Below are some records; copy each line in them that contains "green".

§ **Task material**
━━━━━━━━━━

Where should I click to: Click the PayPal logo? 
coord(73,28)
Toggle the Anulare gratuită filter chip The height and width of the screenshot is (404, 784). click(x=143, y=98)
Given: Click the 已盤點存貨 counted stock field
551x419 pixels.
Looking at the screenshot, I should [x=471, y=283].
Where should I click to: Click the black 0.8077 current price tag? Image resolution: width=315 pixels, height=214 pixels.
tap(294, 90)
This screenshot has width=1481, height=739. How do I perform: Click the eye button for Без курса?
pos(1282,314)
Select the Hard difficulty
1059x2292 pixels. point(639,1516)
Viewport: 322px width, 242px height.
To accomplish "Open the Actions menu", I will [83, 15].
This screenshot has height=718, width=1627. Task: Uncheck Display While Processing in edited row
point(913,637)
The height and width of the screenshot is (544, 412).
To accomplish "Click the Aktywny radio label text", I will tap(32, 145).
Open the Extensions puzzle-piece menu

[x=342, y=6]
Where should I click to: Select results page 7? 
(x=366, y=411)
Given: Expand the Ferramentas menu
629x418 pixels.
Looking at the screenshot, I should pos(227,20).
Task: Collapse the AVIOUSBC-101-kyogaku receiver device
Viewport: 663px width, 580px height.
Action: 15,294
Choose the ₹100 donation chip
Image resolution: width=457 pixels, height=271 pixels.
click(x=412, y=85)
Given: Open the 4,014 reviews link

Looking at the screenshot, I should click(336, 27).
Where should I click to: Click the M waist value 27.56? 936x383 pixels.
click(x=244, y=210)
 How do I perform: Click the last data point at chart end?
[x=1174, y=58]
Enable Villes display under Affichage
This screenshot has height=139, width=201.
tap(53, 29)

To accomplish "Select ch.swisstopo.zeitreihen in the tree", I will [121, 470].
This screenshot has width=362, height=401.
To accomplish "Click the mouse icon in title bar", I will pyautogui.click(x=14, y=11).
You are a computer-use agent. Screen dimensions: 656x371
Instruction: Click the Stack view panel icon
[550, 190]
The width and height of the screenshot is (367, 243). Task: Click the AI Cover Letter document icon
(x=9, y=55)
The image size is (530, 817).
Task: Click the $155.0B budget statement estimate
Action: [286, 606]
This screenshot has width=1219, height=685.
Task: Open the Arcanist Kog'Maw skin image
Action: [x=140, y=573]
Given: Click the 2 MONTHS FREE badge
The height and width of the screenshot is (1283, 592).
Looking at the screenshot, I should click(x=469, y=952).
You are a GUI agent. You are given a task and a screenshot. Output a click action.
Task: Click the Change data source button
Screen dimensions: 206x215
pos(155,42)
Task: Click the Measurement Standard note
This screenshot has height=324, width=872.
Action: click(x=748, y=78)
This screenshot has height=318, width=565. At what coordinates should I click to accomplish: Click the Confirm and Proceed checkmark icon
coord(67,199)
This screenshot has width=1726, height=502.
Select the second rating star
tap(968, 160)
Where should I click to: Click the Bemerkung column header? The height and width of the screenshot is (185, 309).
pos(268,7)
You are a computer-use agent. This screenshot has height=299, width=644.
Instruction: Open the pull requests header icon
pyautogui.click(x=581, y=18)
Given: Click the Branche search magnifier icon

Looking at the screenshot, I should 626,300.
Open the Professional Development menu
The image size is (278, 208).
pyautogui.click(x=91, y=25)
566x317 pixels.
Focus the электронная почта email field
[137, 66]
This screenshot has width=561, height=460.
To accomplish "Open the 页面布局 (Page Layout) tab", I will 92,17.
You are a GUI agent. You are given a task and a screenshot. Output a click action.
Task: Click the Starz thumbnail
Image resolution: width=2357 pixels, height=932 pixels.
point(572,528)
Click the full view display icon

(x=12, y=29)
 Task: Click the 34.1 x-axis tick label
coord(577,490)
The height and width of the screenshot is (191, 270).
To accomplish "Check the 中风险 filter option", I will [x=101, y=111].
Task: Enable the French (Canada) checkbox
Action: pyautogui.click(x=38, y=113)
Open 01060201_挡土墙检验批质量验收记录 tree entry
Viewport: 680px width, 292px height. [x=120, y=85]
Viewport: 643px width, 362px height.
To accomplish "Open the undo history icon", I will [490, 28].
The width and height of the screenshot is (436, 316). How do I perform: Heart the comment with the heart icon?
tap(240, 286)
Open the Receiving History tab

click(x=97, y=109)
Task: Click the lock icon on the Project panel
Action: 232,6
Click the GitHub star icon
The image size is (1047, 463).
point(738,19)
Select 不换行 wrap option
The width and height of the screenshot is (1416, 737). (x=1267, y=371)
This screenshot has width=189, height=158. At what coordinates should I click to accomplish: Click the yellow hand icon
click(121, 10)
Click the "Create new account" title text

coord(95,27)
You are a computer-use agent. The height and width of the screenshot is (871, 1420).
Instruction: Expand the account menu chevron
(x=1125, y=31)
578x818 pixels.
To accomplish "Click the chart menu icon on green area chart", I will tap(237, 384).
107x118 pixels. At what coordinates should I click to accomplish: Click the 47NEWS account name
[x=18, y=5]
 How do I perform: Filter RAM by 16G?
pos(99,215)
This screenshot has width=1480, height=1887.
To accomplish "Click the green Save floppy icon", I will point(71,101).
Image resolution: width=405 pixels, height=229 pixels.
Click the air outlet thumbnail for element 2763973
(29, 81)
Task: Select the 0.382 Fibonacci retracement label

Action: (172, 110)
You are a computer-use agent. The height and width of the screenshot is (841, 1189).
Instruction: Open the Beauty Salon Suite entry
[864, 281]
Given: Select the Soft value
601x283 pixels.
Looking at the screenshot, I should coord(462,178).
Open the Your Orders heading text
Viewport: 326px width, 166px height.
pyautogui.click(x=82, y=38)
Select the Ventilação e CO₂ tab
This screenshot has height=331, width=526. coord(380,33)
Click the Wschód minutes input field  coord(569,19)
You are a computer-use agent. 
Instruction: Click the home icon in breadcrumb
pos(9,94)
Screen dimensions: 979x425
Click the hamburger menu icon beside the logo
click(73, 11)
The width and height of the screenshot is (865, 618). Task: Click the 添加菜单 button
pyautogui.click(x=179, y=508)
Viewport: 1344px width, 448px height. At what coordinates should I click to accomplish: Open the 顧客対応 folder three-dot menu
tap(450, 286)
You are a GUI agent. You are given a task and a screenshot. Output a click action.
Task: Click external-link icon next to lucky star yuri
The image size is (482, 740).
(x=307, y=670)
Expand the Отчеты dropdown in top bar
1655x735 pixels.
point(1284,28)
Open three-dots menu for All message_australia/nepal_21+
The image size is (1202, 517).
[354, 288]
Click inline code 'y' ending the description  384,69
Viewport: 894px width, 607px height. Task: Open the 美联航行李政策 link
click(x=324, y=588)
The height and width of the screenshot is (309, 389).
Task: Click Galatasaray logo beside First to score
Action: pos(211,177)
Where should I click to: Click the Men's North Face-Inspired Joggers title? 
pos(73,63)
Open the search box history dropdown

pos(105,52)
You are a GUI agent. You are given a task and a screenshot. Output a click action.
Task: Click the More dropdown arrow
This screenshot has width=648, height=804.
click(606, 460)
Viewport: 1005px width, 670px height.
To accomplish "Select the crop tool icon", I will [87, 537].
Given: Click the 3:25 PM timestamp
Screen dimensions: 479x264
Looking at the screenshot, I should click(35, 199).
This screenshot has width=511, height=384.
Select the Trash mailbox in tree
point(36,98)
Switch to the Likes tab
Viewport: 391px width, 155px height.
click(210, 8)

━━━━━━━━━━

§ **Solved problem**
To accomplish "Click the chart menu icon on green area chart", I will tap(237, 384).
To accomplish "Click the green Save floppy icon", I will point(71,101).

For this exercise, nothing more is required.